» Aim of the exercise
Your response should consist of every line below, reproduced without alteration.

Pixel coordinate grounding data
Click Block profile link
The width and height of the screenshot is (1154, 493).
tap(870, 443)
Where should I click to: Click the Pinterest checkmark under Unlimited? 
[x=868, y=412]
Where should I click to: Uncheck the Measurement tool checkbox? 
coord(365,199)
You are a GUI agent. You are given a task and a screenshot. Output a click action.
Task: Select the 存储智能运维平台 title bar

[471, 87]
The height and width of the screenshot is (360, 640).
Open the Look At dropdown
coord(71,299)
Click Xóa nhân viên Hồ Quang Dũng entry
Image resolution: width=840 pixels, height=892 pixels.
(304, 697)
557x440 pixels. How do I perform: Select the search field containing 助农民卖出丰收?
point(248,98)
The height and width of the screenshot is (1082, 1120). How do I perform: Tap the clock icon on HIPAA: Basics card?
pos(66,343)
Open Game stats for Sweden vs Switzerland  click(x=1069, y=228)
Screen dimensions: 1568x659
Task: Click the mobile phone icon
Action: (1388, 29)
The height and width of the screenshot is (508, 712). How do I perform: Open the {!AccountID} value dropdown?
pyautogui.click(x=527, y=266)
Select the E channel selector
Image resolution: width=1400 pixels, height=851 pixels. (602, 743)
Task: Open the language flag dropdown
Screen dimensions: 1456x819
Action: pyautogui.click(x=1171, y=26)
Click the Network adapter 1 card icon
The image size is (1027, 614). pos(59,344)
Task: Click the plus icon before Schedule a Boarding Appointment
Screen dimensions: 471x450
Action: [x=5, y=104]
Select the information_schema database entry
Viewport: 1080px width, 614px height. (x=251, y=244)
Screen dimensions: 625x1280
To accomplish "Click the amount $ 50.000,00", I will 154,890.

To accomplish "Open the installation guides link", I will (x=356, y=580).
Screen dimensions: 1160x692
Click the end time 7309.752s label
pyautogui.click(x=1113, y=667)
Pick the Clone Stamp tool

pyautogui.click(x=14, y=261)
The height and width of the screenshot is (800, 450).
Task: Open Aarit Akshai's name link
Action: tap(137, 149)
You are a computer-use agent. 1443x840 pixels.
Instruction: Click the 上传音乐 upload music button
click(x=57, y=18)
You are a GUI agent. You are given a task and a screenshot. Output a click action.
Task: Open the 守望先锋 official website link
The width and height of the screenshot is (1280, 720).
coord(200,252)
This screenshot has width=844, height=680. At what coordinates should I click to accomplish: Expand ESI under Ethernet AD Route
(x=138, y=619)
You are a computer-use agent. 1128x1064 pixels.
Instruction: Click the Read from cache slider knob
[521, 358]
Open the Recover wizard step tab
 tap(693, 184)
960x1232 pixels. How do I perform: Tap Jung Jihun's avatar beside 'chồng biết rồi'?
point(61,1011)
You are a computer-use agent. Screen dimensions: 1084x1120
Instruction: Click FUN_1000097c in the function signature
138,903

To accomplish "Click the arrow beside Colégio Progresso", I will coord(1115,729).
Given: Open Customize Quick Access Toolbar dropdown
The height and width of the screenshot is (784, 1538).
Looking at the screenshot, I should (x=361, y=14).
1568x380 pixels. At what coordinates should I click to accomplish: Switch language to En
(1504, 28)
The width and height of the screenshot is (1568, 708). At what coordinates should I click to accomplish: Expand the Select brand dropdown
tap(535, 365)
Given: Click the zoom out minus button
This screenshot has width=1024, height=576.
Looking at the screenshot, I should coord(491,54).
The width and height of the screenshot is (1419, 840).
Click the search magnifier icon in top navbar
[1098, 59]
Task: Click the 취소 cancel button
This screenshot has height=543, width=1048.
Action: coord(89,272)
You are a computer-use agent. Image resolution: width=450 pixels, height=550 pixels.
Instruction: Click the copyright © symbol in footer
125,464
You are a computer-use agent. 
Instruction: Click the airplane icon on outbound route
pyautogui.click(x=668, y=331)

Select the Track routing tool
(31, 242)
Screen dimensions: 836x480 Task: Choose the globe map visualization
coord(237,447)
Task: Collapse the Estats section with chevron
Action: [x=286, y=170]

» Response
Click Block profile link
The width and height of the screenshot is (1154, 493).
tap(870, 443)
Where should I click to: Click the Pinterest checkmark under Unlimited? 
[x=868, y=412]
Where should I click to: Uncheck the Measurement tool checkbox? 
coord(365,199)
You are a GUI agent. You are given a task and a screenshot. Output a click action.
Task: Select the 存储智能运维平台 title bar

[471, 87]
The height and width of the screenshot is (360, 640).
Open the Look At dropdown
coord(71,299)
Click Xóa nhân viên Hồ Quang Dũng entry
Image resolution: width=840 pixels, height=892 pixels.
(304, 697)
557x440 pixels. How do I perform: Select the search field containing 助农民卖出丰收?
point(248,98)
The height and width of the screenshot is (1082, 1120). How do I perform: Tap the clock icon on HIPAA: Basics card?
pos(66,343)
Open Game stats for Sweden vs Switzerland  click(x=1069, y=228)
Screen dimensions: 1568x659
Task: Click the mobile phone icon
Action: (1388, 29)
The height and width of the screenshot is (508, 712). How do I perform: Open the {!AccountID} value dropdown?
pyautogui.click(x=527, y=266)
Select the E channel selector
Image resolution: width=1400 pixels, height=851 pixels. (602, 743)
Task: Open the language flag dropdown
Screen dimensions: 1456x819
Action: pyautogui.click(x=1171, y=26)
Click the Network adapter 1 card icon
The image size is (1027, 614). pos(59,344)
Task: Click the plus icon before Schedule a Boarding Appointment
Screen dimensions: 471x450
Action: [x=5, y=104]
Select the information_schema database entry
Viewport: 1080px width, 614px height. (x=251, y=244)
Screen dimensions: 625x1280
To accomplish "Click the amount $ 50.000,00", I will 154,890.

To accomplish "Open the installation guides link", I will (x=356, y=580).
Screen dimensions: 1160x692
Click the end time 7309.752s label
pyautogui.click(x=1113, y=667)
Pick the Clone Stamp tool

pyautogui.click(x=14, y=261)
The height and width of the screenshot is (800, 450).
Task: Open Aarit Akshai's name link
Action: tap(137, 149)
You are a computer-use agent. 1443x840 pixels.
Instruction: Click the 上传音乐 upload music button
click(x=57, y=18)
You are a GUI agent. You are given a task and a screenshot. Output a click action.
Task: Open the 守望先锋 official website link
The width and height of the screenshot is (1280, 720).
coord(200,252)
This screenshot has width=844, height=680. At what coordinates should I click to accomplish: Expand ESI under Ethernet AD Route
(x=138, y=619)
You are a computer-use agent. 1128x1064 pixels.
Instruction: Click the Read from cache slider knob
[521, 358]
Open the Recover wizard step tab
 tap(693, 184)
960x1232 pixels. How do I perform: Tap Jung Jihun's avatar beside 'chồng biết rồi'?
point(61,1011)
You are a computer-use agent. Screen dimensions: 1084x1120
Instruction: Click FUN_1000097c in the function signature
138,903

To accomplish "Click the arrow beside Colégio Progresso", I will coord(1115,729).
Given: Open Customize Quick Access Toolbar dropdown
The height and width of the screenshot is (784, 1538).
Looking at the screenshot, I should (x=361, y=14).
1568x380 pixels. At what coordinates should I click to accomplish: Switch language to En
(1504, 28)
The width and height of the screenshot is (1568, 708). At what coordinates should I click to accomplish: Expand the Select brand dropdown
tap(535, 365)
Given: Click the zoom out minus button
This screenshot has width=1024, height=576.
Looking at the screenshot, I should coord(491,54).
The width and height of the screenshot is (1419, 840).
Click the search magnifier icon in top navbar
[1098, 59]
Task: Click the 취소 cancel button
This screenshot has height=543, width=1048.
Action: coord(89,272)
You are a computer-use agent. Image resolution: width=450 pixels, height=550 pixels.
Instruction: Click the copyright © symbol in footer
125,464
You are a computer-use agent. 
Instruction: Click the airplane icon on outbound route
pyautogui.click(x=668, y=331)

Select the Track routing tool
(31, 242)
Screen dimensions: 836x480 Task: Choose the globe map visualization
coord(237,447)
Task: Collapse the Estats section with chevron
Action: [x=286, y=170]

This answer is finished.